Compared with standard ORS, high amylase maize starch (HAMS-ORS) reduced diarrhea duration by 55 % and significantly reduced fecal weight after the first 12 h of ORS therapy in adults with cholera-like diarrhea. (From [36])

Integration of multiple interventions is likely to produce the greatest benefit in terms of lives saved [37]. However, each additional intervention adds complexity to the problems of deployment. Despite decades of international effort, only an estimated 38 % of the world’s poorest children receive ORS when they develop diarrhea [38]. The causes for this are many, and include lack of delivery infrastructure, lack of resources for purchase and dissemination, and focus on other public health priorities. It is likely that developing countries will be able to leverage ORS dissemination programs to introduce other interventions against enteric diseases, providing programmatic synergy.

Fischer-Walker et al. [37] have recently applied a Lives Saved Tool (LiST) analysis to estimate the impact of various interventions in the management of diarrhea. The authors analysed the impact of implementing the following interventions in 68 high child mortality countries: ORS, zinc , antibiotics for dysentery , rotavirus vaccine, vitamin A supplementation and breastfeeding promotion, in addition to basic water, sanitation and hygiene. They found that diarrhea mortality would be reduced by 78 % and 92 %, respectively under an “ambitious” (feasible improvement in coverage of all interventions) and “universal” (assumes near 100 % coverage of all interventions) scale-up impact scenarios. With universal coverage, nearly 5 million diarrheal deaths could be averted during the 5-year scale-up period for an additional cost of US$ 12.5 billion invested across 68 priority countries for individual-level prevention and treatment interventions, and an additional US$ 84.8 billion would be required for the addition of all water and sanitation interventions.

Following similar analyses, UNICEF has developed a comprehensive seven-point plan for diarrhea control (Table 5.2). Given the recognition that the burden of enteric disease extends far beyond death from dehydration, success in the UNICEF plan may realize dramatic improvements in child health.
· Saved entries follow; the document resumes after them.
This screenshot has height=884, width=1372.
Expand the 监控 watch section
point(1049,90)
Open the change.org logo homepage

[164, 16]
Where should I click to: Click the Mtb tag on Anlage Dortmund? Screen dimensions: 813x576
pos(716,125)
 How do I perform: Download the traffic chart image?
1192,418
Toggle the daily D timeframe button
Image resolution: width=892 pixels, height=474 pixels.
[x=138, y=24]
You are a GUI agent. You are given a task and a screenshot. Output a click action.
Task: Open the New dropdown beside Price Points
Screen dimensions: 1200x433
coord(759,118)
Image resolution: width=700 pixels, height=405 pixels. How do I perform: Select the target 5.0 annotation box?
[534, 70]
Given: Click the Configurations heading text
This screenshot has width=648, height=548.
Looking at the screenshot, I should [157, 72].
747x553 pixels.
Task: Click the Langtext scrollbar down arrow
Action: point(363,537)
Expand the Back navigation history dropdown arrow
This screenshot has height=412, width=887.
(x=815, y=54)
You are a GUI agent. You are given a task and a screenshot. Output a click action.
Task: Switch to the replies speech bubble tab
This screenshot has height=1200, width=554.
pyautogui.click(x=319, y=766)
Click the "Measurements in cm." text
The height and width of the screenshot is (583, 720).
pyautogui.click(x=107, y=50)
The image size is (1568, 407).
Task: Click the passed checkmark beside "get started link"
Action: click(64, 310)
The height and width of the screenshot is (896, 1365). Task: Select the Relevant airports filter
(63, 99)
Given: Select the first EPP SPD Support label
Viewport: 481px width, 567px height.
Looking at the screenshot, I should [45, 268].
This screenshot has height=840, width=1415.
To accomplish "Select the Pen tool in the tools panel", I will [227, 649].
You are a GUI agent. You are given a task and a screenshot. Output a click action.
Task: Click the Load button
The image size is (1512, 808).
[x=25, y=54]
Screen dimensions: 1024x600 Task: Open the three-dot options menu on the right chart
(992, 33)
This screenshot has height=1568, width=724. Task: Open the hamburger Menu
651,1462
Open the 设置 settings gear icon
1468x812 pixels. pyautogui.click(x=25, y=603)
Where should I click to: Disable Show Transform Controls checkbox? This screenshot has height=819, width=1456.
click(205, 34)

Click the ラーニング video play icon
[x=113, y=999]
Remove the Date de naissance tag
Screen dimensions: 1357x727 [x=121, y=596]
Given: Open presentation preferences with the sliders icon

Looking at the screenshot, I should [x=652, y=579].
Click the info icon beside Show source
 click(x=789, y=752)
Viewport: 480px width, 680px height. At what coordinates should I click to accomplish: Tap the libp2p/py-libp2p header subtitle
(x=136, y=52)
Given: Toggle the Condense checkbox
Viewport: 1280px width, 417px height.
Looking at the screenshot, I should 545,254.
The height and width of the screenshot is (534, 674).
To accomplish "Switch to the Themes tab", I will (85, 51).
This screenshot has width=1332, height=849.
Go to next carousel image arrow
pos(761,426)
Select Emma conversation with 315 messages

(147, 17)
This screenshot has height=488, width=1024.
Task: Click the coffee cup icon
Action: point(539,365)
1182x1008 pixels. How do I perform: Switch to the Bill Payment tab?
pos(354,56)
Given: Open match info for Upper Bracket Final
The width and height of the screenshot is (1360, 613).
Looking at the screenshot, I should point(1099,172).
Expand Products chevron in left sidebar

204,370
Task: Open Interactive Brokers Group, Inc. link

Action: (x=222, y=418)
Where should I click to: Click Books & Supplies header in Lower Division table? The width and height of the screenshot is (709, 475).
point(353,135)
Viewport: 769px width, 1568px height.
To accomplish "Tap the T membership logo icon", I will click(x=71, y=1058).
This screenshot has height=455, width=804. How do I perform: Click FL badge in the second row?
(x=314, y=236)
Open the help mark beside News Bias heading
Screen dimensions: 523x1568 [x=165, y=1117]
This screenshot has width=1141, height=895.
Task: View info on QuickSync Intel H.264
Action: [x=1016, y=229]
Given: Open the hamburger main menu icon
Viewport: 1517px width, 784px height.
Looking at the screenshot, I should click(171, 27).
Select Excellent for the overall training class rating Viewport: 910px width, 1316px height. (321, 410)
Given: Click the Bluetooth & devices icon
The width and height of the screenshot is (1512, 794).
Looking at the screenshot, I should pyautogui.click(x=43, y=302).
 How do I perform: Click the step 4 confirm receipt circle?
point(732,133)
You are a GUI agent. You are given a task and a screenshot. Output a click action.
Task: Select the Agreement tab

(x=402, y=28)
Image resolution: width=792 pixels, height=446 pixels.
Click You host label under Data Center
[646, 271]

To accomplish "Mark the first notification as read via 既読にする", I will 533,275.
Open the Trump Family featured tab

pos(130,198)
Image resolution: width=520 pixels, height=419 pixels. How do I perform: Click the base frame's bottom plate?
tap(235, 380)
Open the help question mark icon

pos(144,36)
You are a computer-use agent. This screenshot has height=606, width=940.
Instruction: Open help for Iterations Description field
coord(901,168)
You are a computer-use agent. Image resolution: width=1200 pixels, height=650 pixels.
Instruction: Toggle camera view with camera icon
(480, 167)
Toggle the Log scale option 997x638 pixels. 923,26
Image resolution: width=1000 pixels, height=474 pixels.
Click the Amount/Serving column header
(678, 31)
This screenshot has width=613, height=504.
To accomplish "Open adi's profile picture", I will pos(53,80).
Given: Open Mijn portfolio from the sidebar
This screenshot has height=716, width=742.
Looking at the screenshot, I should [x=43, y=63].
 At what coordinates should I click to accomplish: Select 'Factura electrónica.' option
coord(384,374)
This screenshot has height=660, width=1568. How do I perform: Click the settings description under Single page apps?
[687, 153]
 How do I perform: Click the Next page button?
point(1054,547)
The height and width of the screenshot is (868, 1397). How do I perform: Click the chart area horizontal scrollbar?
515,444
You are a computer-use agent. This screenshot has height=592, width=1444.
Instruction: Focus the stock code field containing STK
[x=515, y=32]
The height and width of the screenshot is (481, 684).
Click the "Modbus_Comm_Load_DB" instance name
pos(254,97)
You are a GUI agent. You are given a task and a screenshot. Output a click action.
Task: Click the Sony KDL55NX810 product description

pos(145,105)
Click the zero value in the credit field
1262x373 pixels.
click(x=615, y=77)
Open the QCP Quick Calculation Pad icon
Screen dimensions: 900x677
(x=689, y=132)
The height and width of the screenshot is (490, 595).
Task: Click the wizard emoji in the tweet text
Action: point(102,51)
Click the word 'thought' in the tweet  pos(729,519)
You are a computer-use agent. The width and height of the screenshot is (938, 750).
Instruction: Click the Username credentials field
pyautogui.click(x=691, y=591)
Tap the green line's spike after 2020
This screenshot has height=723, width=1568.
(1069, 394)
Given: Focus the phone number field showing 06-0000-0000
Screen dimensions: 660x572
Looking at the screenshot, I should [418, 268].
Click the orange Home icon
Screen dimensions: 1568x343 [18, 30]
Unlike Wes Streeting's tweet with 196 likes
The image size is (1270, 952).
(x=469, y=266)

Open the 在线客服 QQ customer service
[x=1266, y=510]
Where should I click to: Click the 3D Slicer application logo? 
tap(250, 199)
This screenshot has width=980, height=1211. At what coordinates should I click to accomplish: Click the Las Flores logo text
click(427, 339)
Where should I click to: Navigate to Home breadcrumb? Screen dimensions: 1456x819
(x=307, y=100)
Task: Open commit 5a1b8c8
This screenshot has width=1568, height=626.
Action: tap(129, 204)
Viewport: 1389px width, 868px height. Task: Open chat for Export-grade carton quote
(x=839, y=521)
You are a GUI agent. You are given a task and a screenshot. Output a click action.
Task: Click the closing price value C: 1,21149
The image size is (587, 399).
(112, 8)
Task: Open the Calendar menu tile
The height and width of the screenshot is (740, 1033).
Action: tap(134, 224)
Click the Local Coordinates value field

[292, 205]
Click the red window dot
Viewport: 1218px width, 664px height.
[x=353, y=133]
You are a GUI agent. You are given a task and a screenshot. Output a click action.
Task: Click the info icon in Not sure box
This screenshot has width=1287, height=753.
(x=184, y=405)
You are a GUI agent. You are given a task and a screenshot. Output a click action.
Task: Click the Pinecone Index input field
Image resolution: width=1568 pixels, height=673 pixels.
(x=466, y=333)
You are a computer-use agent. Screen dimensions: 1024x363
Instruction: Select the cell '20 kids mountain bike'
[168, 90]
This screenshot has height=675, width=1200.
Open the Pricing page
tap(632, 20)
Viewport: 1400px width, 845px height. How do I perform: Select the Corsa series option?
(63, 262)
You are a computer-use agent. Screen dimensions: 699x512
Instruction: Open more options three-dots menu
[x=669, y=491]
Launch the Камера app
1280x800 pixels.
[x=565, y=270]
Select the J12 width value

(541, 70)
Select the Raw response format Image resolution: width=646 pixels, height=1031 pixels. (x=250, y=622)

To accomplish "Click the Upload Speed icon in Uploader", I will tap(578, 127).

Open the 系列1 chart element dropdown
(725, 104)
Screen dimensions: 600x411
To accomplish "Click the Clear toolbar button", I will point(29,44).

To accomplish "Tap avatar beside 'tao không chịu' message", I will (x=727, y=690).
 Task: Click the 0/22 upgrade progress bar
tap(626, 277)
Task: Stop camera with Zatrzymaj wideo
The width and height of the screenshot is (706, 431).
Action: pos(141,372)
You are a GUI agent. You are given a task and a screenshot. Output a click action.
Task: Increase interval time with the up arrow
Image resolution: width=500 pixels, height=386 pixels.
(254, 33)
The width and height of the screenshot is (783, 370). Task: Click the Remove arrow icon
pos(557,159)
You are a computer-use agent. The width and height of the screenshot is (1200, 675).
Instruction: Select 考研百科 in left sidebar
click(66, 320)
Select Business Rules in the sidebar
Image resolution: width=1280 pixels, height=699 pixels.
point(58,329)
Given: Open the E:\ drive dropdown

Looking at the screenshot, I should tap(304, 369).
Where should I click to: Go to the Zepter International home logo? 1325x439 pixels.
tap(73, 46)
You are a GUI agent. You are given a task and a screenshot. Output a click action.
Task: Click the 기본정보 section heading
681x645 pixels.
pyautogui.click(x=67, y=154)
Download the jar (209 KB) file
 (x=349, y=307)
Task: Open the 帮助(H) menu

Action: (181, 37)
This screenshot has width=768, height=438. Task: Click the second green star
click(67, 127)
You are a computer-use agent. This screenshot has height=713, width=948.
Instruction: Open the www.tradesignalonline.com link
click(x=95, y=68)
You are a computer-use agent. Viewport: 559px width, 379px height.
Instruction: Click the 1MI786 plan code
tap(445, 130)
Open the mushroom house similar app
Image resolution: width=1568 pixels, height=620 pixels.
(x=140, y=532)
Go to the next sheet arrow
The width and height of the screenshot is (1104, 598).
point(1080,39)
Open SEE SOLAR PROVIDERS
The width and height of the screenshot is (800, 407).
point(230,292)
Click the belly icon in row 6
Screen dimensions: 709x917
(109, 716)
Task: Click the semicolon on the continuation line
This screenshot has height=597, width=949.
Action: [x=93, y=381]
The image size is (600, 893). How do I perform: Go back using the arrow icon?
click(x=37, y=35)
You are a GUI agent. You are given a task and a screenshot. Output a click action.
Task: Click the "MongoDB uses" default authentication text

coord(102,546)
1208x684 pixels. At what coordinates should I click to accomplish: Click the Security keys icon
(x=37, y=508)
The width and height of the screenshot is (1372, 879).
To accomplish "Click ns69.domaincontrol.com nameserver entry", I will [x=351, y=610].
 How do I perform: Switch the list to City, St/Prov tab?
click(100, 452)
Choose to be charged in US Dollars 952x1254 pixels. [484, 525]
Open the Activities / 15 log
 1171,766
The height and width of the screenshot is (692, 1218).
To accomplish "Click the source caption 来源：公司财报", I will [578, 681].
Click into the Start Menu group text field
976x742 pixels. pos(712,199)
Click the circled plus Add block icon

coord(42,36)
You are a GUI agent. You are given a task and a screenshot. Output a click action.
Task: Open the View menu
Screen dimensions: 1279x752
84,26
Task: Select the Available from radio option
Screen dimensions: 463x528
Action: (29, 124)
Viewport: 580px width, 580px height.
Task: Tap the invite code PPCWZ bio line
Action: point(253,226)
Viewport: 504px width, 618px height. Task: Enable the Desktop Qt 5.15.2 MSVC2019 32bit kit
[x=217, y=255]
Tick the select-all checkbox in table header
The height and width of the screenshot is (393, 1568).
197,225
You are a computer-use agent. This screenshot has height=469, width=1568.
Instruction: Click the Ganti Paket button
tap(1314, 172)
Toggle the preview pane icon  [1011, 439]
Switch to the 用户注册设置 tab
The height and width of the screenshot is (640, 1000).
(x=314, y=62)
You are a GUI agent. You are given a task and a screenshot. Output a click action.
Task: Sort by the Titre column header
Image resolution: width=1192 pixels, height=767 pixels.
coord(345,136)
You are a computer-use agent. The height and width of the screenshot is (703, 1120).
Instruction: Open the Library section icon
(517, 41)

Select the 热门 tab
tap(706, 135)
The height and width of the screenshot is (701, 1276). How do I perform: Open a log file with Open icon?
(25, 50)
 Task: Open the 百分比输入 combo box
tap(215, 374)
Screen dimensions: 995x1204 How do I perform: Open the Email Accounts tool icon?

Table 5.2 Seven point plan for diarrhea control

Perhaps the final frontier in enteric pathogenesis research will be understanding the true cost of exposure to enteric pathogens . Studies in Guinea-Bissau [39] have documented frequent exposure of infants and children to enteric pathogens, with only a minority of the exposures resulting in frank diarrhea. But this observation compels us to ask the key question: Is asymptomatic exposure truly benign? It is well-established that children in developing countries exhibit increased intestinal permeability when compared to their counterparts in industrialized nations [40]. Is this the result of repeated subclinical exposure to pathogens? If so, what is the true cost of this malady?

Many important questions remain in the fight against enteric disease among the world’s poorest children. But perhaps for the first time, there exists a confluence of technology that will to bring to bear effective weapons. This effort will require continued application of energy and resources to benefit the majority of the world’s children.